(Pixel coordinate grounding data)

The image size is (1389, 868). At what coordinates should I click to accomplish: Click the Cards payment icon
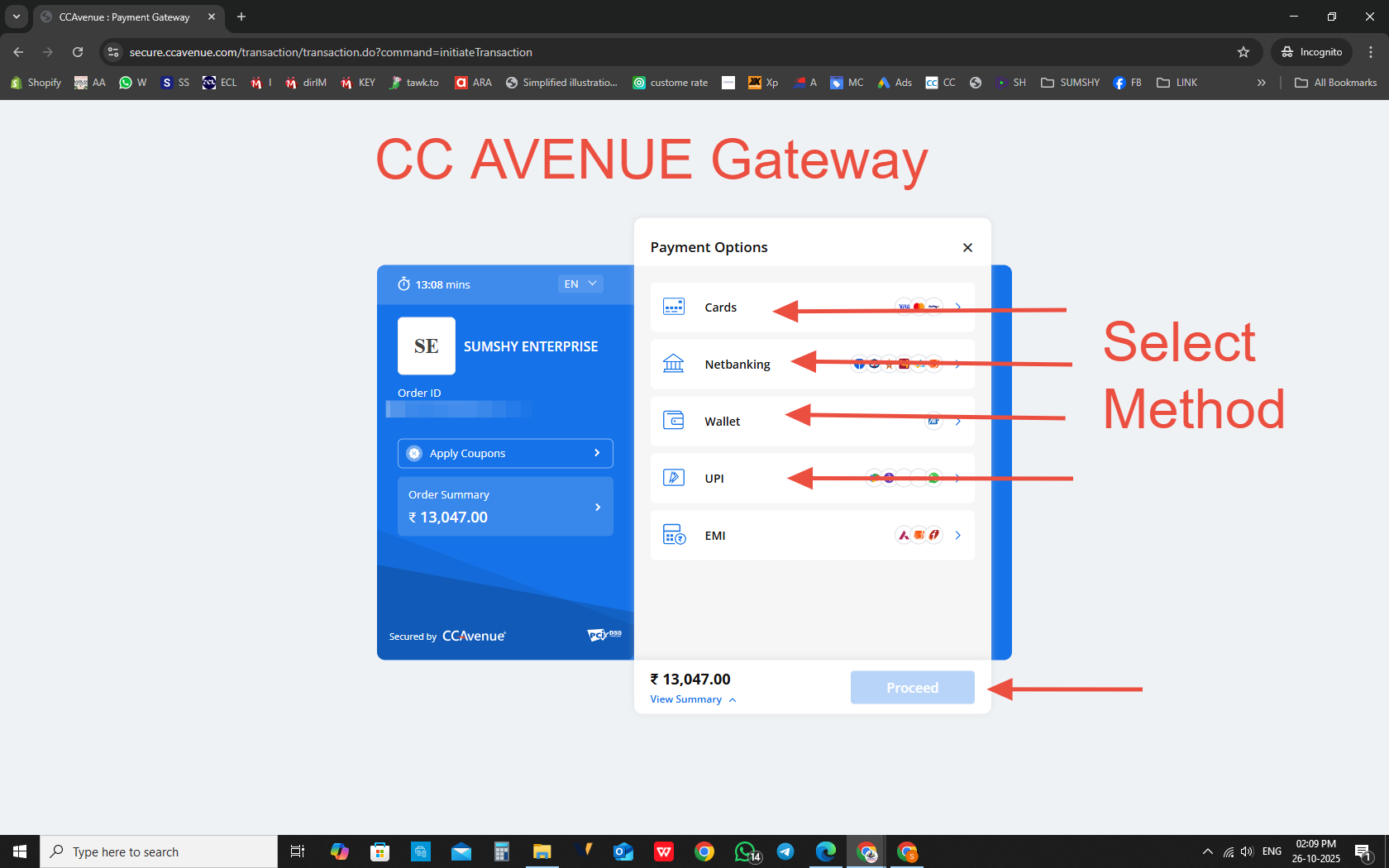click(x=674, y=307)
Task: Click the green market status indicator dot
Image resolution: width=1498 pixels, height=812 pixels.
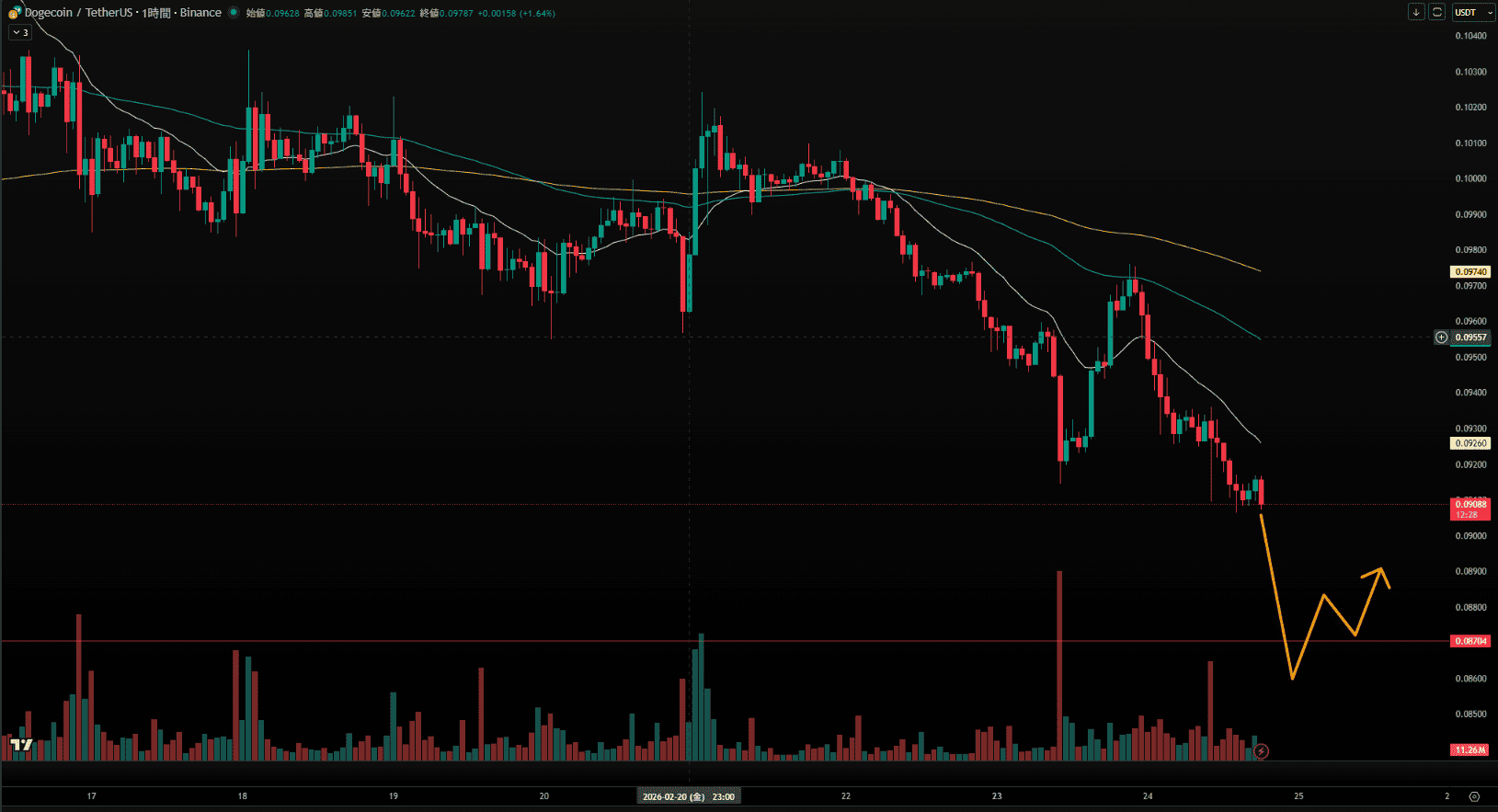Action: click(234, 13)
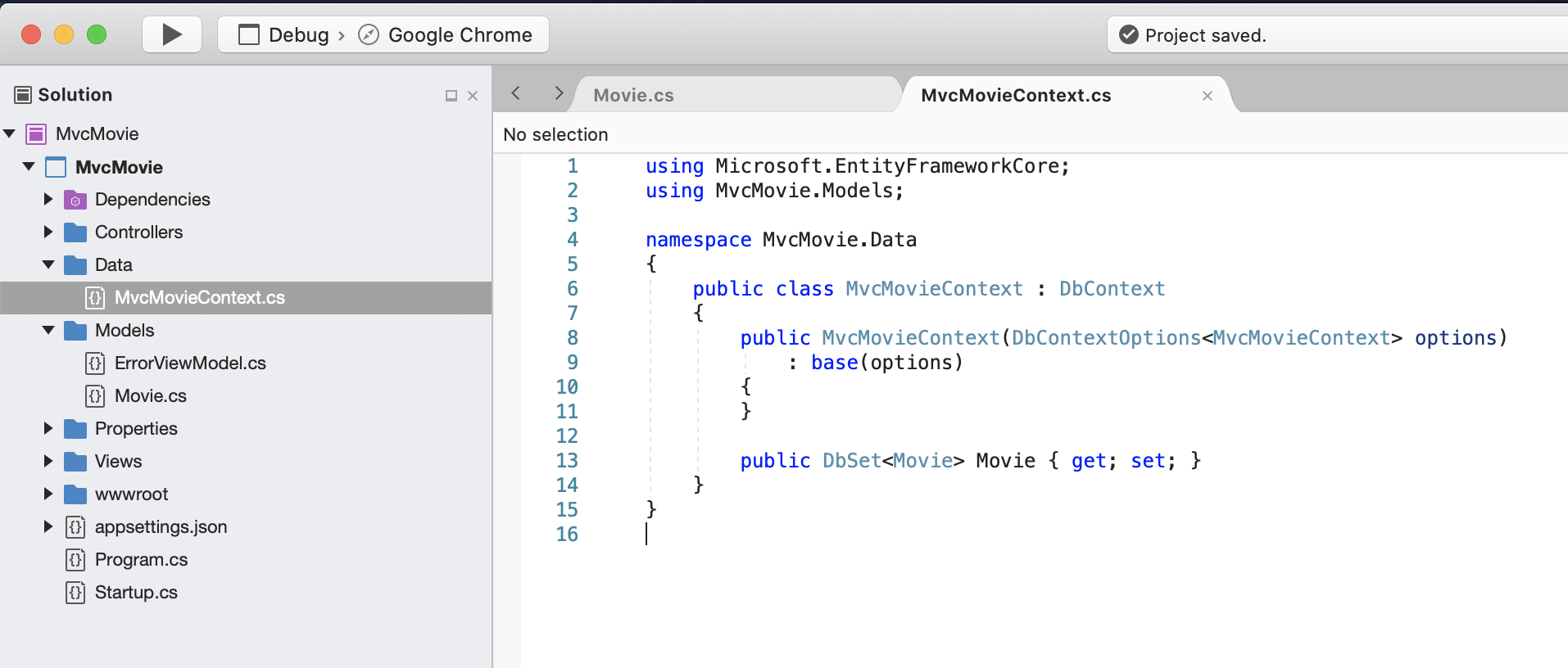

● **What the task requires**:
From the line containing "Image resolution: width=1498" to the last line of the entries, output every line exactly as written, but leave out the pictures.

● **Task response**:
Image resolution: width=1498 pixels, height=812 pixels.
Action: click(234, 13)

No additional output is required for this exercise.